Les Bacchantes constitue, pour Soyinka, une pièce « clairement
subversive », mais aussi une « célébration de la vie, sanglante et
tumultueuse », de la mort, « de l'ordre et du chaos ». Ce « banquet
prodigieux, barbare », cette manifestation clairvoyante du besoin
universel de l'homme de se mesurer avec la « Nature », le grand
dramaturge nigérian l'a conçu, dans son adaptation, comme une « fête
communautaire », mêlant musique, danse et chant. Frappé par la
ressemblance de Dionysos et d'Ogun, dieu yoruba des métaux, du vin, de
la création et de la guerre, Wole Soyinka oppose au despotique Penthée
(« Je veux de l'ordre »), les Bacchantes et le peuple de Thèbes, les
esclaves et les paysans. Ainsi, la Ménade Agavé déchire de ses propres
mains son fils Penthée.
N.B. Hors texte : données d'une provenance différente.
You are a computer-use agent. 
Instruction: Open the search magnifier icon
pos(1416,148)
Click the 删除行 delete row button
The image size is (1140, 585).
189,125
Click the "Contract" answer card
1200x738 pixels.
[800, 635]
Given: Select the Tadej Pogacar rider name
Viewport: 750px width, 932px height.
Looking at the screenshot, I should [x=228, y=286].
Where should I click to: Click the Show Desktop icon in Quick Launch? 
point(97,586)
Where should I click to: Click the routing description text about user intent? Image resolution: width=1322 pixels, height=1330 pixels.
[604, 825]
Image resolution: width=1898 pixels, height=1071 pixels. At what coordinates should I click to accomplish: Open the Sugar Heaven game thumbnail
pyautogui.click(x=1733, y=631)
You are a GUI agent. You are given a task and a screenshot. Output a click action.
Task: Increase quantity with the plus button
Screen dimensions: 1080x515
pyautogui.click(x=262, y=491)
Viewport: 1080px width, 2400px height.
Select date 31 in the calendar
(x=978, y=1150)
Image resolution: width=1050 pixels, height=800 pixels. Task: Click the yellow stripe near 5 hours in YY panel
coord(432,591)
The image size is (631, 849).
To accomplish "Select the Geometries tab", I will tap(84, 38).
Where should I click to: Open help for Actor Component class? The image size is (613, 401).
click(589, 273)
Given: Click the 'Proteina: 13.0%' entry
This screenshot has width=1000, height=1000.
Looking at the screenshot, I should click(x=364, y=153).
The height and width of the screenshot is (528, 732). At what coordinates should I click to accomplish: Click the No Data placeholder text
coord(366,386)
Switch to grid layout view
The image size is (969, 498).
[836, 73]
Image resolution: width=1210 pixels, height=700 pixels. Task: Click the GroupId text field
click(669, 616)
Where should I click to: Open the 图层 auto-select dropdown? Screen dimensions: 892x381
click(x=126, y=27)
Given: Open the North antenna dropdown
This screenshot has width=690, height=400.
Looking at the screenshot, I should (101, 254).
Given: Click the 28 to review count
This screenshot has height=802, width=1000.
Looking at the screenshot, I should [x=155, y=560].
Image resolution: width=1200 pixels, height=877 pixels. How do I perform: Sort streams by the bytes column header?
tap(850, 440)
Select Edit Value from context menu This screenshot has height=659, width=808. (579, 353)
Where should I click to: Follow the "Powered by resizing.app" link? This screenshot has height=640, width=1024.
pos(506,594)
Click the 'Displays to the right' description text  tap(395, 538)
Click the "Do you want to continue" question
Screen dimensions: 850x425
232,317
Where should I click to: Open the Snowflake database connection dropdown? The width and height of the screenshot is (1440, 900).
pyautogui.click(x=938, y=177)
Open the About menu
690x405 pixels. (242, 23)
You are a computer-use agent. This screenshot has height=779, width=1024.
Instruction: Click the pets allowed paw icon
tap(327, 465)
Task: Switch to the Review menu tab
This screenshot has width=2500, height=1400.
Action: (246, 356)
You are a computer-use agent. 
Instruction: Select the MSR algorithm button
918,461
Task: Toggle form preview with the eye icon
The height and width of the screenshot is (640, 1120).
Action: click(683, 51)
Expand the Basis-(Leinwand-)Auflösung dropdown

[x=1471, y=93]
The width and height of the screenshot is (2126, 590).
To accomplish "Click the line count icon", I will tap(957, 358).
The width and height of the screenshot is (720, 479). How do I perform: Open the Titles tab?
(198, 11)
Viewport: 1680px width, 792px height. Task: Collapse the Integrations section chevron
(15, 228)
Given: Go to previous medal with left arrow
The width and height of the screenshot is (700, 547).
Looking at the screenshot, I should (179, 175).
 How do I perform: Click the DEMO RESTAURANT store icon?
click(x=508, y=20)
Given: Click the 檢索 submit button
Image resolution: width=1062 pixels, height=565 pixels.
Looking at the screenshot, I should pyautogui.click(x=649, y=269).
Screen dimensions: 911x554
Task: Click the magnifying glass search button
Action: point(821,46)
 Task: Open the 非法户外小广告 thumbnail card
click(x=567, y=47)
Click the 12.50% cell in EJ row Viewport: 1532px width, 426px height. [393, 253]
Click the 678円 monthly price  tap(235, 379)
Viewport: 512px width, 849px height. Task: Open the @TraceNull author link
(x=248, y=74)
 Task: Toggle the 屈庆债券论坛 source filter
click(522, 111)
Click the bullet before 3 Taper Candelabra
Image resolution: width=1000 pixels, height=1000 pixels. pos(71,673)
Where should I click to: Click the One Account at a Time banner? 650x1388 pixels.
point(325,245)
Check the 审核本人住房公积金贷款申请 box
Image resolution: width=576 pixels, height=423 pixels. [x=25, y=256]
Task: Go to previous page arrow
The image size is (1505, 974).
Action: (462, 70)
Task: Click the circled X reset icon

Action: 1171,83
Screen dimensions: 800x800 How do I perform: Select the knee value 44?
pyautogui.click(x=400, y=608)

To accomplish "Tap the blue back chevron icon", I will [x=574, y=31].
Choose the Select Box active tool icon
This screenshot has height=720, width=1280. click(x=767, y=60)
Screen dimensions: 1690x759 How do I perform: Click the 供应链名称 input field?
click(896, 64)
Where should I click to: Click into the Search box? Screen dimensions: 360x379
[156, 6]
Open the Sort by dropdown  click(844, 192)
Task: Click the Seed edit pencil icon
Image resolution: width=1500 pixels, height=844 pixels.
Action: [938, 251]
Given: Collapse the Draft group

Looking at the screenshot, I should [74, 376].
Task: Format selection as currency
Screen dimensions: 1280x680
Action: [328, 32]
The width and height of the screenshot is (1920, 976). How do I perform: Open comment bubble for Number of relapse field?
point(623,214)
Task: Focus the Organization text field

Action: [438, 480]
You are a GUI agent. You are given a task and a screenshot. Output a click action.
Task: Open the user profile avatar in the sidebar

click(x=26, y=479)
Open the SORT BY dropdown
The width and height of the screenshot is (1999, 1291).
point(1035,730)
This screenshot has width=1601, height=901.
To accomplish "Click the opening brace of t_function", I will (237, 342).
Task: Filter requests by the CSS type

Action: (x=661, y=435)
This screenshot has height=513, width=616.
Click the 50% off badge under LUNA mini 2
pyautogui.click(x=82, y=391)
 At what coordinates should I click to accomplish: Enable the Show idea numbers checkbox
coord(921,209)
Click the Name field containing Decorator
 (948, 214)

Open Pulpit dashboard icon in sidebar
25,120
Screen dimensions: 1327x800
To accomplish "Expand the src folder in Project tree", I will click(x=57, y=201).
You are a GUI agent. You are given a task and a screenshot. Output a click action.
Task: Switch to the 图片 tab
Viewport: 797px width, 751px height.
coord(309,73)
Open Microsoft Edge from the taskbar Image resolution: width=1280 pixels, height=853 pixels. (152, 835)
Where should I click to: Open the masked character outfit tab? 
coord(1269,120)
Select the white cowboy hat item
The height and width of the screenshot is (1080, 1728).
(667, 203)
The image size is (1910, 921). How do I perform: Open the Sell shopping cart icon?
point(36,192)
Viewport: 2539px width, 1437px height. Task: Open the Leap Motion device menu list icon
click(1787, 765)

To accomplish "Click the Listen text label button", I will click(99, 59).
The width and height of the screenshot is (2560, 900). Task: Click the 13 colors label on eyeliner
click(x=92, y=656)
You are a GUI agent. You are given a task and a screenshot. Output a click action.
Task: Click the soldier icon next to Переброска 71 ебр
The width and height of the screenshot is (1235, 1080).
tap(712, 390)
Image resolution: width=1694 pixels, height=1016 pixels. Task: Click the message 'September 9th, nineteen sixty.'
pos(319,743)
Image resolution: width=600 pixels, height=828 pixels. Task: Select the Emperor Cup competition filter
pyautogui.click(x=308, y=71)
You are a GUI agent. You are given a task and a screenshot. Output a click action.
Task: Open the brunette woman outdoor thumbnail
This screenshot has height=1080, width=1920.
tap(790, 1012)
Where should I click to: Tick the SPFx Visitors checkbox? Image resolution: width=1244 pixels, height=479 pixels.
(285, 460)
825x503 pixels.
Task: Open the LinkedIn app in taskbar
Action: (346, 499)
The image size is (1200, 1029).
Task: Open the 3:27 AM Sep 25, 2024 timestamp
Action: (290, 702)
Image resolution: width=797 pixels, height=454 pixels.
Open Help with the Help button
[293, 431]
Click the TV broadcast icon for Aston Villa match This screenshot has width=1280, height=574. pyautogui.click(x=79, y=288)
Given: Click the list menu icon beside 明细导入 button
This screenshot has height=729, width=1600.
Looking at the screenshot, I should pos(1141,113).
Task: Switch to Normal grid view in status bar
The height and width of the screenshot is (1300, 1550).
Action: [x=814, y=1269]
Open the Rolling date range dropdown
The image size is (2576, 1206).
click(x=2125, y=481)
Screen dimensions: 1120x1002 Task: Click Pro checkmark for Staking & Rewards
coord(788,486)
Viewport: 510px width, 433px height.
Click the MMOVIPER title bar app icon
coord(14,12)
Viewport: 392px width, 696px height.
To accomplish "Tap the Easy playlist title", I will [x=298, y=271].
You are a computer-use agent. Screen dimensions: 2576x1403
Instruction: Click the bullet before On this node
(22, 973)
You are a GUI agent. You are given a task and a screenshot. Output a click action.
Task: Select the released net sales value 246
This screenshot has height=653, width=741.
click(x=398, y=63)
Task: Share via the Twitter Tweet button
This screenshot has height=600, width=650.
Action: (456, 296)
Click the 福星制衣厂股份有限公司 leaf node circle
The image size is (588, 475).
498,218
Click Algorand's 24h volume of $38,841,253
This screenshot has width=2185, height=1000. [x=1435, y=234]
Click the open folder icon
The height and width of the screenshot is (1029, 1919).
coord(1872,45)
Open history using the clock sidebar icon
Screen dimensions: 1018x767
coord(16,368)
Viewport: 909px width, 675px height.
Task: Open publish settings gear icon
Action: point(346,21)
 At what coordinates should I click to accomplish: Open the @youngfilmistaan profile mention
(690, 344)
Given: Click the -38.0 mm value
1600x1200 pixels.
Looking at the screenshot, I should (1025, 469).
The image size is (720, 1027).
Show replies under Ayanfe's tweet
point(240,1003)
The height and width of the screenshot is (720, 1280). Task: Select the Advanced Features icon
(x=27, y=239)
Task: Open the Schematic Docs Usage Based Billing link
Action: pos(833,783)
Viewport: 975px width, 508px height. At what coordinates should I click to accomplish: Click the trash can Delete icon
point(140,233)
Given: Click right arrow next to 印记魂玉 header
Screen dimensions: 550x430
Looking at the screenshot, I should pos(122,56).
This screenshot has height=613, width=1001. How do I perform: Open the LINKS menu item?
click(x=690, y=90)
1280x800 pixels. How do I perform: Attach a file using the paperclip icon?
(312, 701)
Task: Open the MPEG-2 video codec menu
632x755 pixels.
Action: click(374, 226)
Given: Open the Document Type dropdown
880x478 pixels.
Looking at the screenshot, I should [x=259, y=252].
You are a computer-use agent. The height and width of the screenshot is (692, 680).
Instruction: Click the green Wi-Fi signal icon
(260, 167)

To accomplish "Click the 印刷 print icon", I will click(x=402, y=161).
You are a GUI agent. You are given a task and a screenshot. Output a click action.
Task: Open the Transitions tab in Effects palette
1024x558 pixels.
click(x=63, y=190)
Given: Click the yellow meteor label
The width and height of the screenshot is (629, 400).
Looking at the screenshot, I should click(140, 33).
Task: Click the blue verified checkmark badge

Sang versé sur la terre nourricière, qui se
transforme, finalement, en vin... Ponctué de chants traditionnels de
louange yorubas ainsi que d'extraits de son long poème Idanre, écrit
lors d'une nuit de pèlerinage au sanctuaire d'Ogun, ce drame rituel,
fort bien traduit par Etienne Galle, est un magnifique hommage à la
tragédie grecque autant qu'un superbe exemple d'un dialogue des
cultures, audacieux et réussi.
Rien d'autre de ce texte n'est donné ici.